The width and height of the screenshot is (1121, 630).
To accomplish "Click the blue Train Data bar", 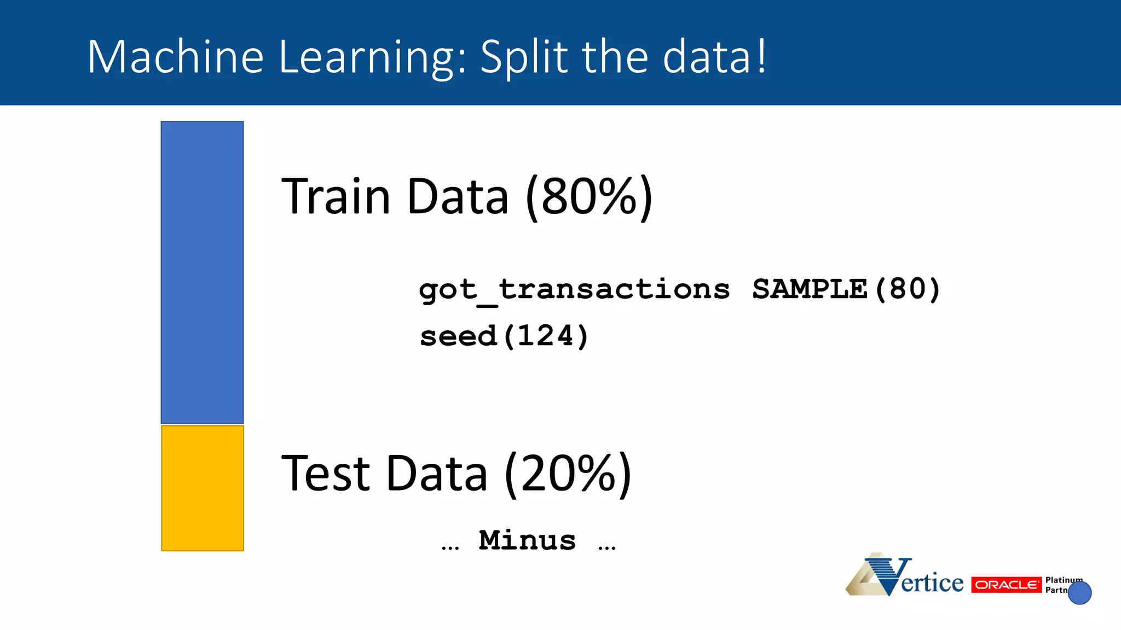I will tap(202, 272).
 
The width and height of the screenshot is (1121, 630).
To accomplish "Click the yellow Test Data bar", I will tap(202, 488).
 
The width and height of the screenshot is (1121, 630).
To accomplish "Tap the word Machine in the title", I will tap(175, 57).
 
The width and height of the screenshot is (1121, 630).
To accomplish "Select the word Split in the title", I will tap(524, 57).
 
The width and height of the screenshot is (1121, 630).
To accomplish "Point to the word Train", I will tap(335, 196).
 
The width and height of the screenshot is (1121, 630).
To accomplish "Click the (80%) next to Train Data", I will tap(589, 196).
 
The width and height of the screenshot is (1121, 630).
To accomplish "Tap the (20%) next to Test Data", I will tap(568, 473).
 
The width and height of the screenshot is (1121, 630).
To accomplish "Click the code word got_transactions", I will tap(574, 289).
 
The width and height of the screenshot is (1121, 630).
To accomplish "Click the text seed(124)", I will tap(504, 336).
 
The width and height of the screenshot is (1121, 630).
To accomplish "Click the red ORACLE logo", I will tap(1006, 585).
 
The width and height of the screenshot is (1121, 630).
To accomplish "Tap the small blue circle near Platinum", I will tap(1079, 593).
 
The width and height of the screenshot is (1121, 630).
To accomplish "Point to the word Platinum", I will tap(1062, 580).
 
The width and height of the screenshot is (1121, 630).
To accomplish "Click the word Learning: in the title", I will tap(372, 57).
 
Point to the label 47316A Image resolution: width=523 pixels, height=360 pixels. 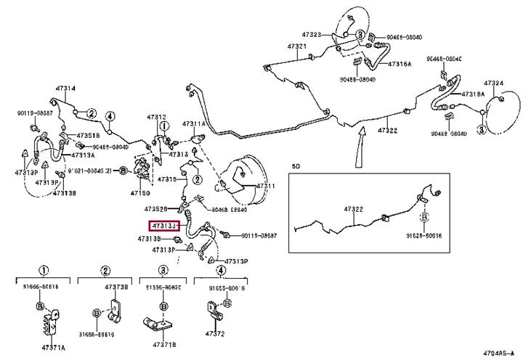400,64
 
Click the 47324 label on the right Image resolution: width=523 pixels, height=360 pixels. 494,83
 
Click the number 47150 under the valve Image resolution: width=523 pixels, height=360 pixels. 140,195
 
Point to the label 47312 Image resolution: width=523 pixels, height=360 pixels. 156,117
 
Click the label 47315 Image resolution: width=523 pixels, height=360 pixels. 167,179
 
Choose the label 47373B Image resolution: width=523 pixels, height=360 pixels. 116,287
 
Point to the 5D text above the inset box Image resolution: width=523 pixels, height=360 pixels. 296,166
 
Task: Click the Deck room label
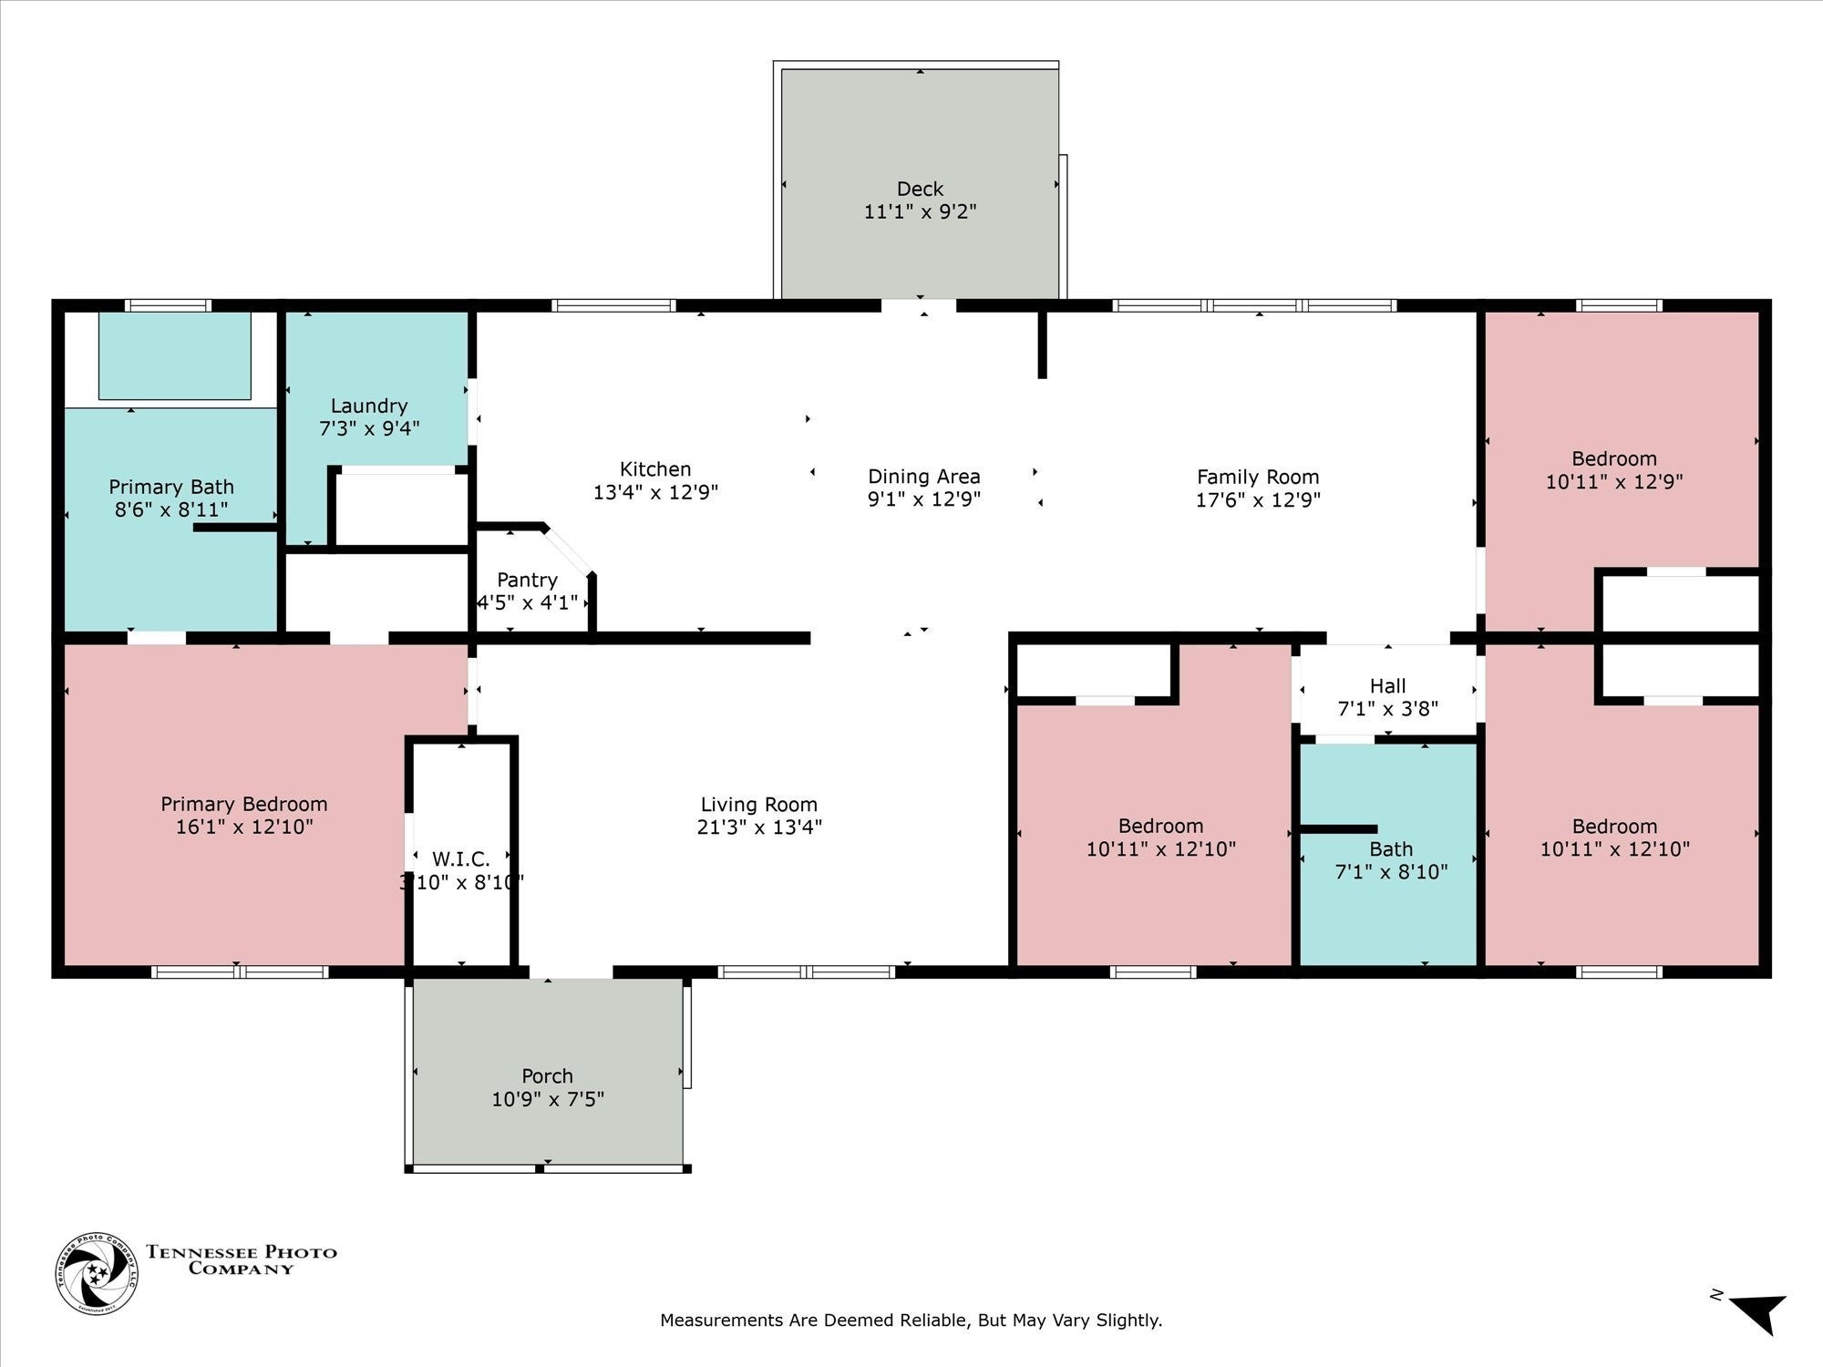[x=920, y=189]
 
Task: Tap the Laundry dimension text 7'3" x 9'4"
[x=369, y=428]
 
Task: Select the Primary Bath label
[x=171, y=487]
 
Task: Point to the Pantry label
[x=527, y=580]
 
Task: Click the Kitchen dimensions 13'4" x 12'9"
[x=655, y=492]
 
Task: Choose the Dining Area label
[x=924, y=477]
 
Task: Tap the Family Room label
[x=1258, y=477]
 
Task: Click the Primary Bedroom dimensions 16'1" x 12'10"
[x=244, y=827]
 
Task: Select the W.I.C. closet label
[x=461, y=858]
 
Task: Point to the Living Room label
[x=759, y=805]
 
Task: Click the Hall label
[x=1388, y=685]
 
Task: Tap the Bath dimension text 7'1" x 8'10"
[x=1391, y=872]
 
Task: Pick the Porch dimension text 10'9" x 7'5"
[x=548, y=1099]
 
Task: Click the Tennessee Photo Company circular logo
[x=98, y=1273]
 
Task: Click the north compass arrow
[x=1759, y=1313]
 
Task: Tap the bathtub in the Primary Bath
[x=174, y=355]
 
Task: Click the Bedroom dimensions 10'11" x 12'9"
[x=1614, y=481]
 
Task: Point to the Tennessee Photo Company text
[x=242, y=1259]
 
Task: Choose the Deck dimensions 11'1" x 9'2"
[x=921, y=211]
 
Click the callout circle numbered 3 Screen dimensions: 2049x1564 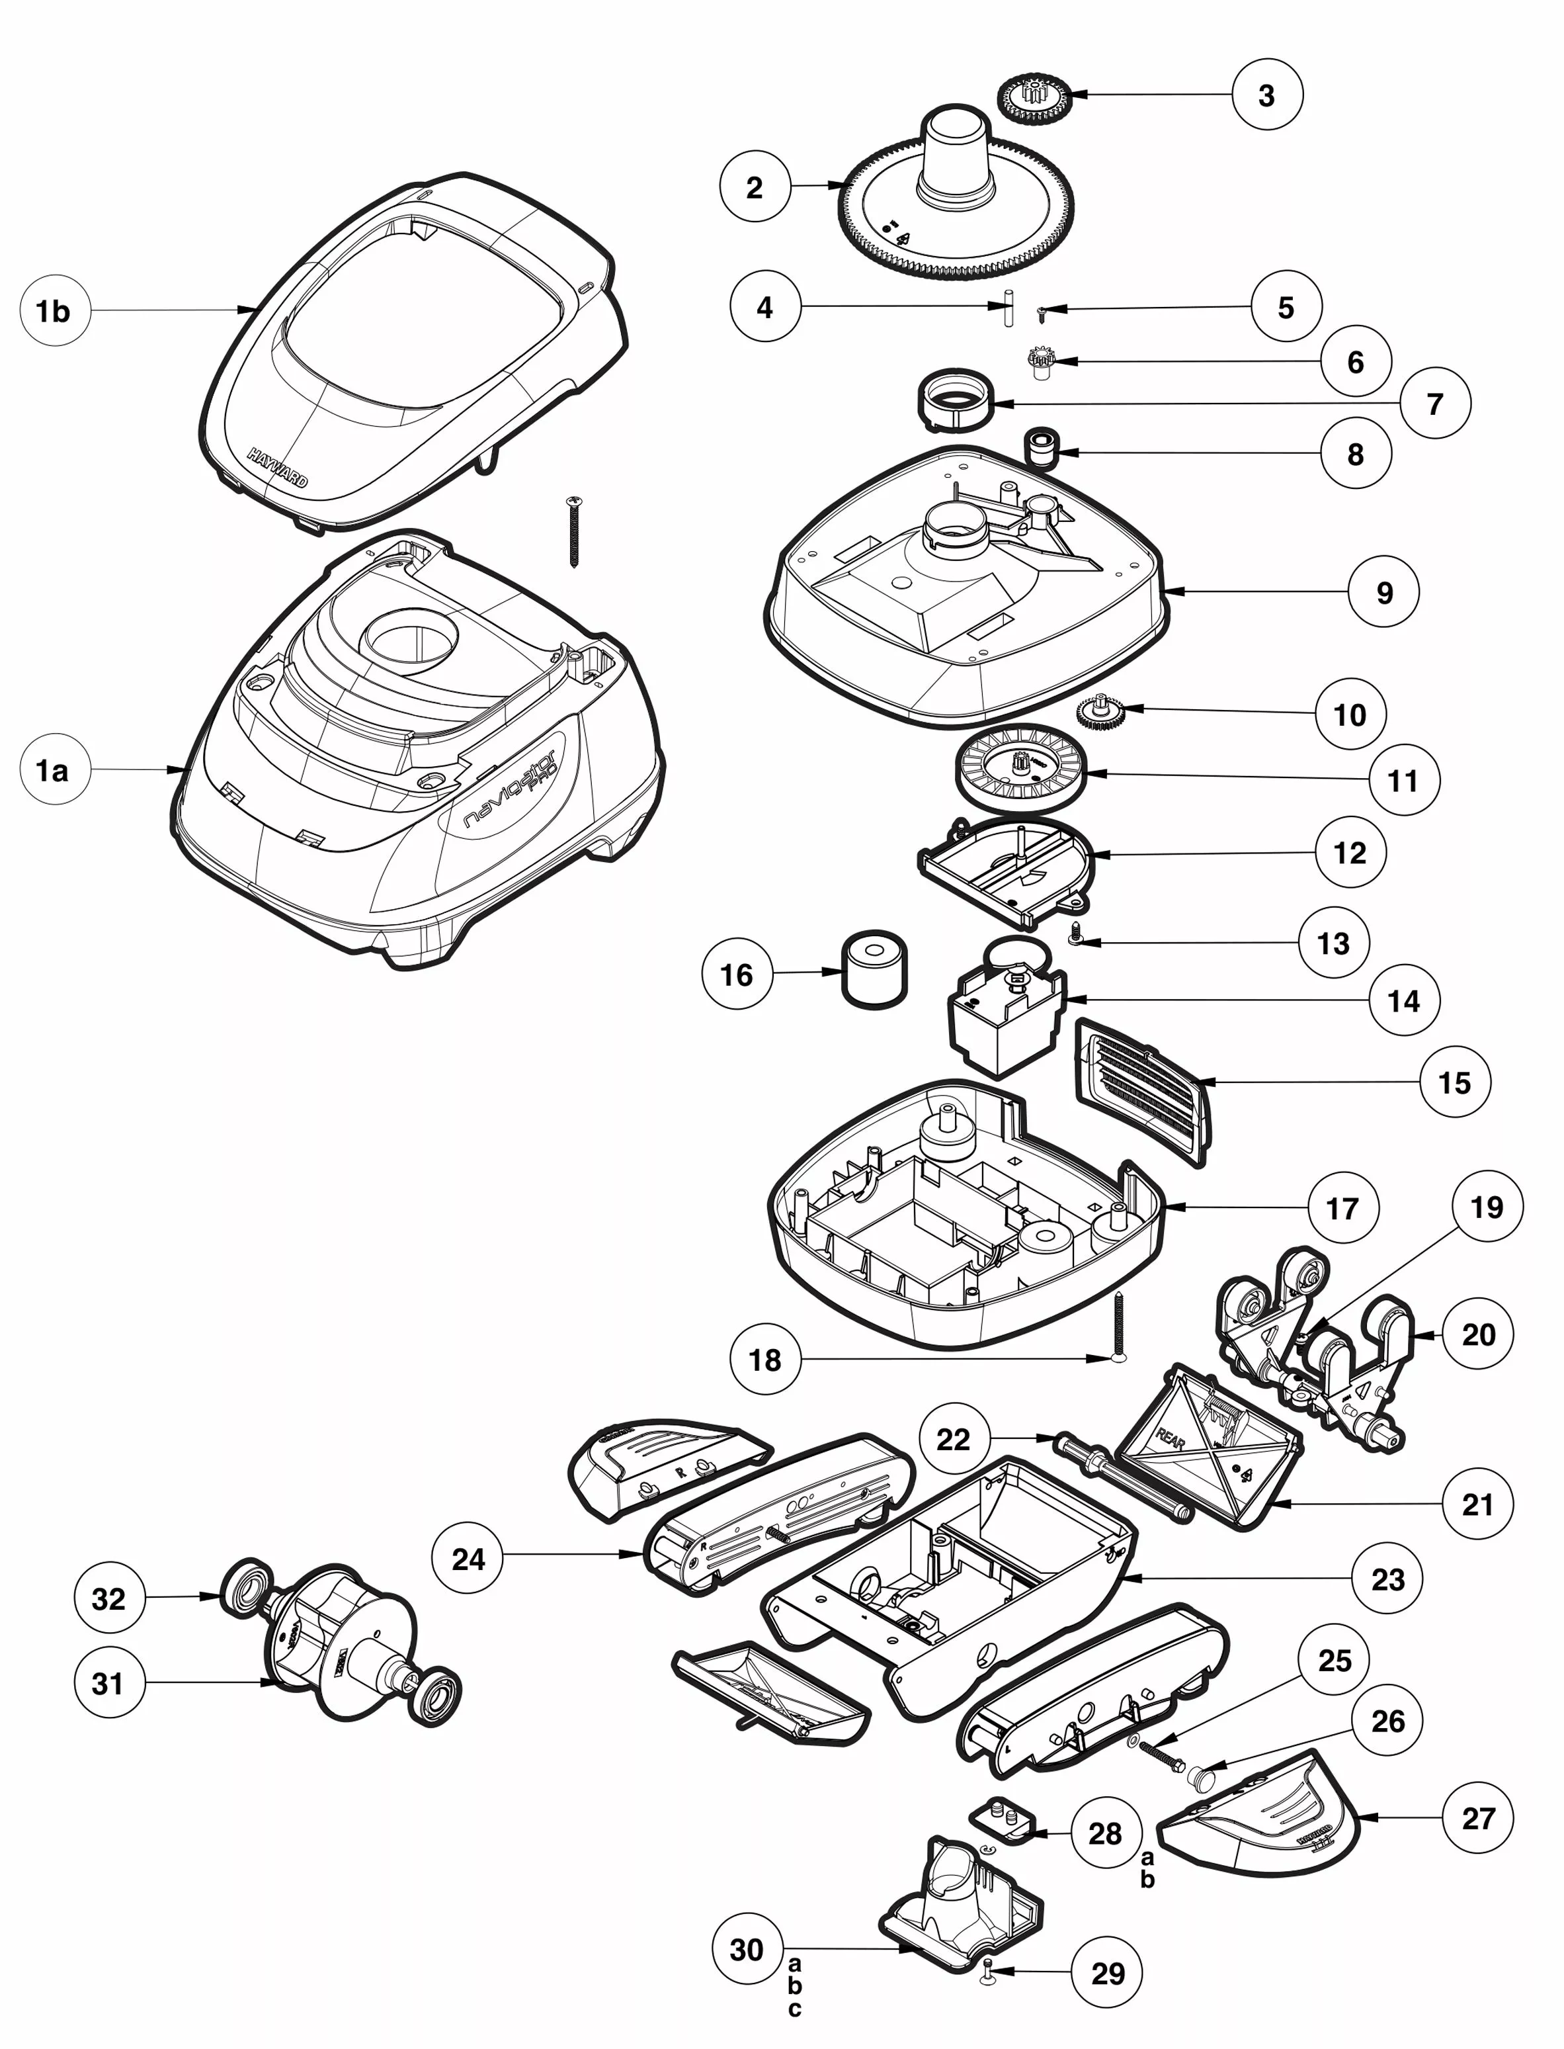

__________

• _GIVEN EXERCISE_
Can you turn the material between the lines holding "Click the 47324" and "[x=369, y=428]", inclusive, into a numbered list, dropping the blank lines and leaving the pictures out?

• _EXERCISE OUTPUT_
1. Click the 47324 label on the right Image resolution: width=523 pixels, height=360 pixels. 494,83
2. Click the number 47150 under the valve Image resolution: width=523 pixels, height=360 pixels. 140,195
3. Point to the label 47312 Image resolution: width=523 pixels, height=360 pixels. 156,117
4. Click the label 47315 Image resolution: width=523 pixels, height=360 pixels. 167,179
5. Choose the label 47373B Image resolution: width=523 pixels, height=360 pixels. 116,287
6. Point to the 5D text above the inset box Image resolution: width=523 pixels, height=360 pixels. 296,166
7. Task: Click the Deck room label
8. [x=920, y=189]
9. Task: Tap the Laundry dimension text 7'3" x 9'4"
10. [x=369, y=428]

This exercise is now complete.